Set task 1: In the Corporate Agility article, when did the authors begin the research project they called the "Future of Work"?
Set task 2: Carry the Corporate Agility article forward from its last sentence, in the same voice.

Text provided:
I am pleased to reprint here the lead article from the July 2007 issue of Future of Work Agenda, our free monthly newsletter.
To be completely candid, the article is a bit of shameless self-promotion for our book Corporate Agility,
which will be published in August by the American Management
Association (link is to an advance description of the book in the AMA
catalog).
by Charlie Grantham, Jim Ware, and Cory Williamson
This article is inspired by, and adapted from, our new book, Corporate Agility,
which will be published by the American Management Association in
August. We started with the Introduction to the book but have
embellished it significantly to create this call for a new way of
thinking about the management and organization of large organizations.
Early in 2002, as part of our continuing efforts at
the Work Design Collaborative, we began a modest research project we
called the "Future of Work." As business consultants with
backgrounds in academia - Jim at the Harvard Business School, and
Charlie at the University of San Francisco - we saw the need for a new
set of analytical tools that businesses could use to rationalize their
real estate needs, their information technology deployment, and their
human resources planning.
As
a result, we gathered a small group of corporate thought leaders -
among them Agilent Technologies, Cisco Systems, Intel, PeopleSoft,
Capital One, and Herman Miller - and we began to survey both individual
workers and senior executives in an attempt to discover how new
technologies, the changing workforce, and economic globalization were
changing both how and where people worked, and what those changes meant
to the future of work in the so-called "Information Economy."
We began with a presumption that, as population growth
slowed and the baby boomers moved towards retirement, the workplace
would become an increasingly important means of attracting and
retaining talented workers. We knew from personal experience and our
own previous research that talented people wanted - no, demanded
- a great deal of personal control over their work, and that
traditional, top-down, one-size-fits-all management and cube farms
don't exactly produce any meaningful sense of self-control.
In essence we set out to understand the current state
of individual-organizational relationships and what employees were
looking for in a job - with a particular focus on the workplace, or as
we have always preferred to call it, the "work environment," mindful of
the fact that the physical place is only one dimension of the context
in which work gets done. And as important as place is in defining work,
we were convinced that the tools companies provide to their staff and
the human resource management practices they put in place are equally
important factors in workforce productivity, to say nothing of how
people feel about their work and their employers.

Dataset excerpts:
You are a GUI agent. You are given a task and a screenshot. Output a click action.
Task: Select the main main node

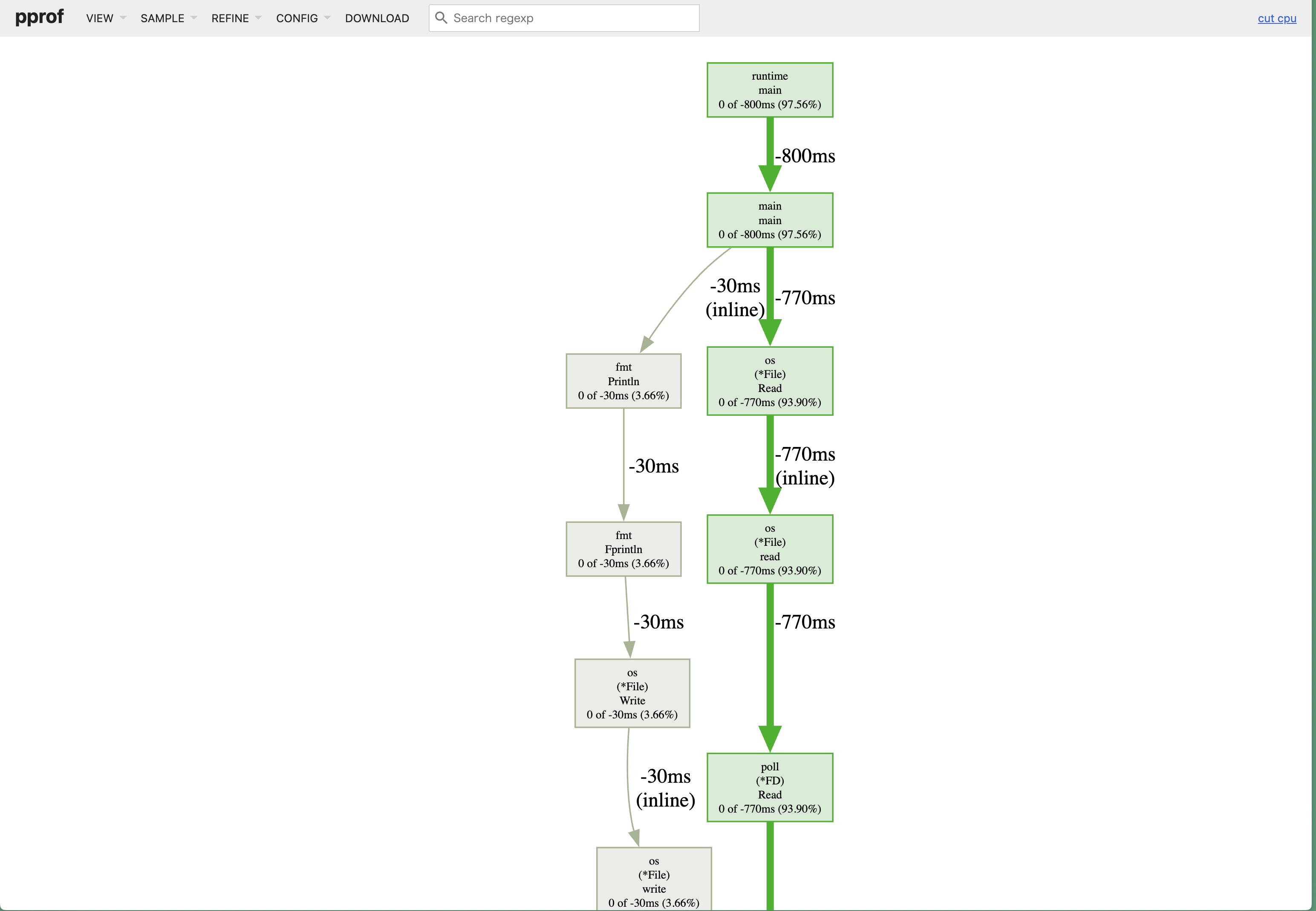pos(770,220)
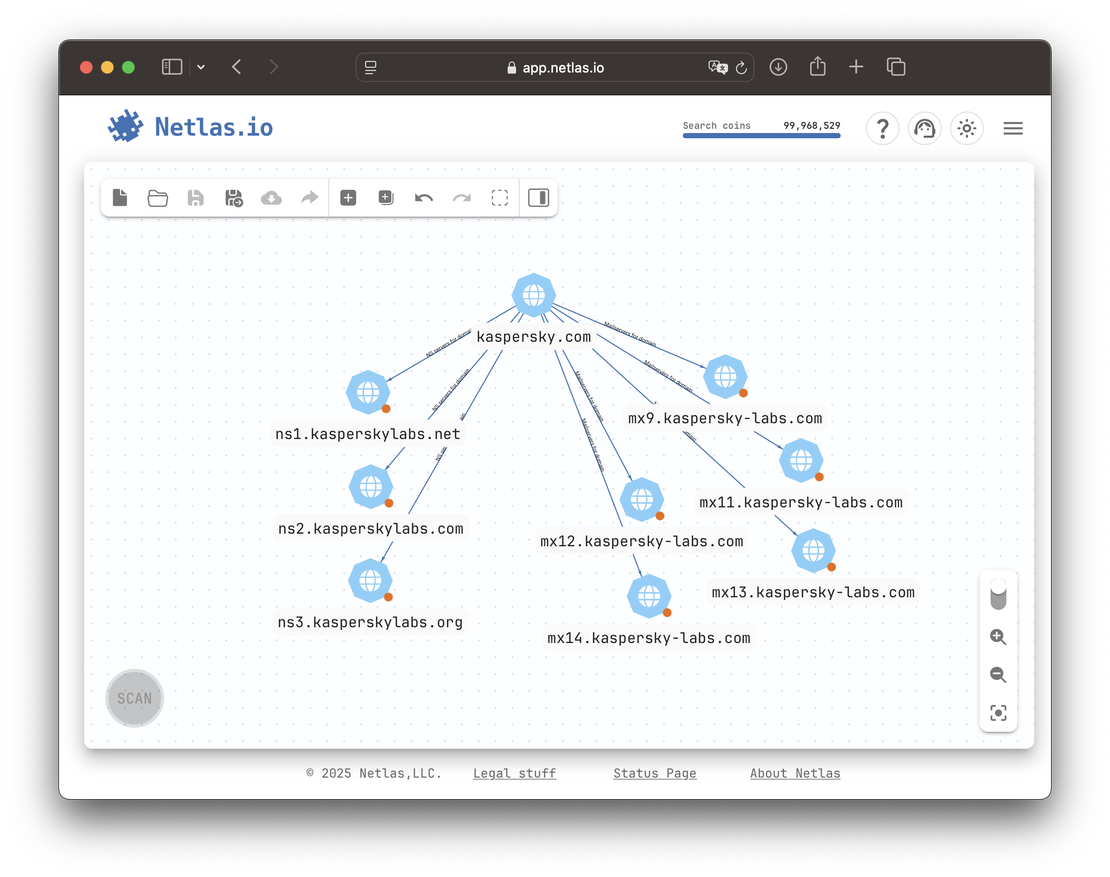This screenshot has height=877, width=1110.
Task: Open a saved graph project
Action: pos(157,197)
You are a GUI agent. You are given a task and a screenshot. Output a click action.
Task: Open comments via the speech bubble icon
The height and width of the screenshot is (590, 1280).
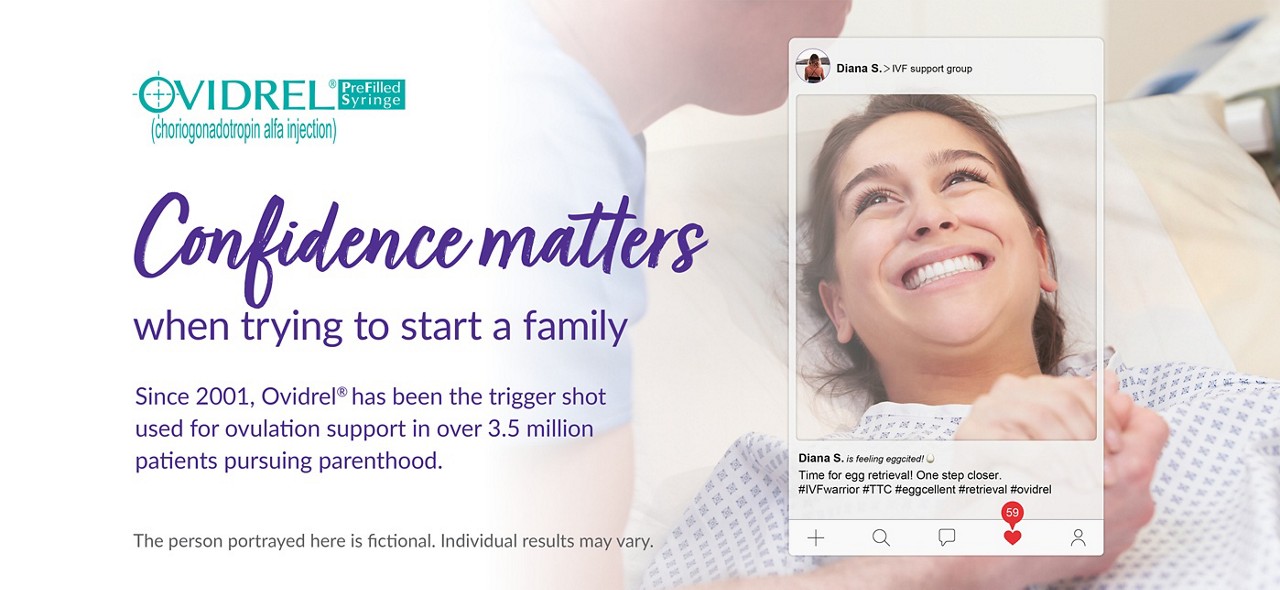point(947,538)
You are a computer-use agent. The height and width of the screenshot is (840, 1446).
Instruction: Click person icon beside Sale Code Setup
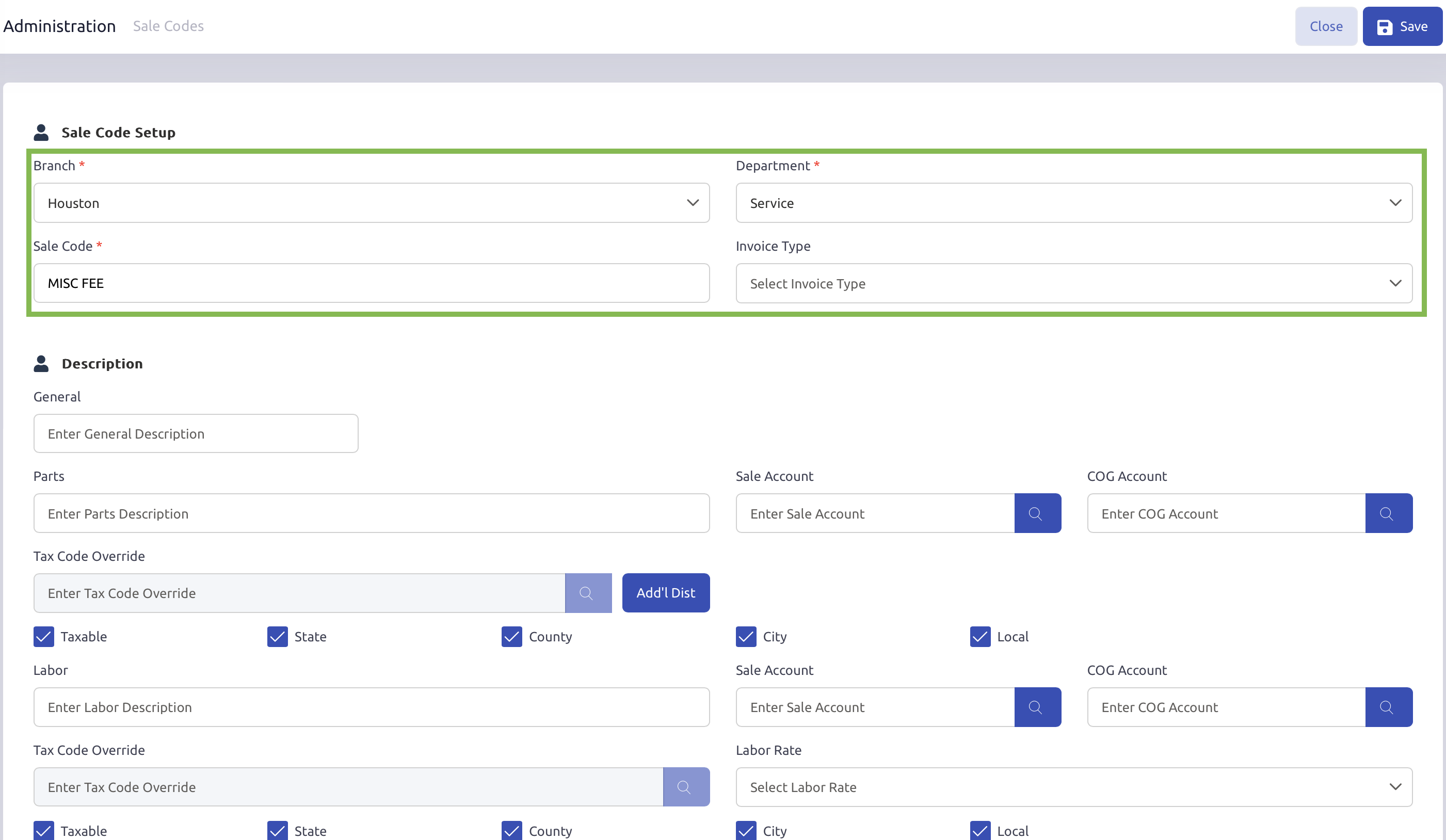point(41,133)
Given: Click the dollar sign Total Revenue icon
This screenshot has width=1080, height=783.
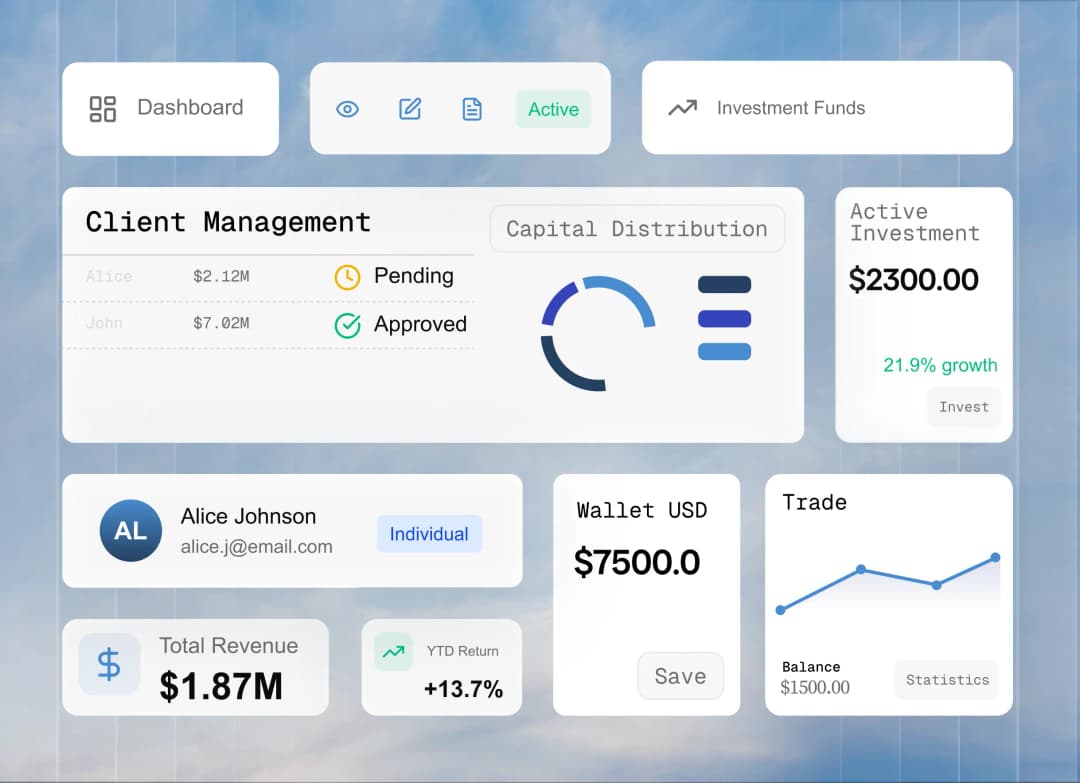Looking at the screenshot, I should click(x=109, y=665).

Final answer 1: Early in 2002

Final answer 2:
Our initial findings confirmed what our experiences as
academics, consultants, and corporate managers had long led us to
suspect: although the global economy had undergone a series of rapid,
model-shattering changes, most businesses had been unable, or
unwilling, to adapt their traditional management styles to the new
conditions.
Prisoners of their outdated business practices and
their assumptions about how work gets done, most organizations found
themselves losing ground to competitors who had not even been on the
map a decade before. They became victims, rather than beneficiaries, of
advances in information technology. And at a time when the attraction
and retention of qualified, engaged employees had become an even more
critical factor in a business's success or failure, they found
themselves out of touch with a workforce that had undergone a dizzying
transformation in attitudes, abilities, and ambitions.
Together, these factors resulted in a crippling loss of corporate agility.
In an economy characterized by rapid, unpredictable change,
traditionally managed companies felt as though they were standing still
while the new global order spun past them. The weights on those
corporate ankles were easy to identify: high fixed operational costs,
or in other words, long-term commitments to buildings, people, and
technologies that robbed them of the flexibility and the agility
required to compete and succeed in a period of unprecedented and very
short-term change in the business world.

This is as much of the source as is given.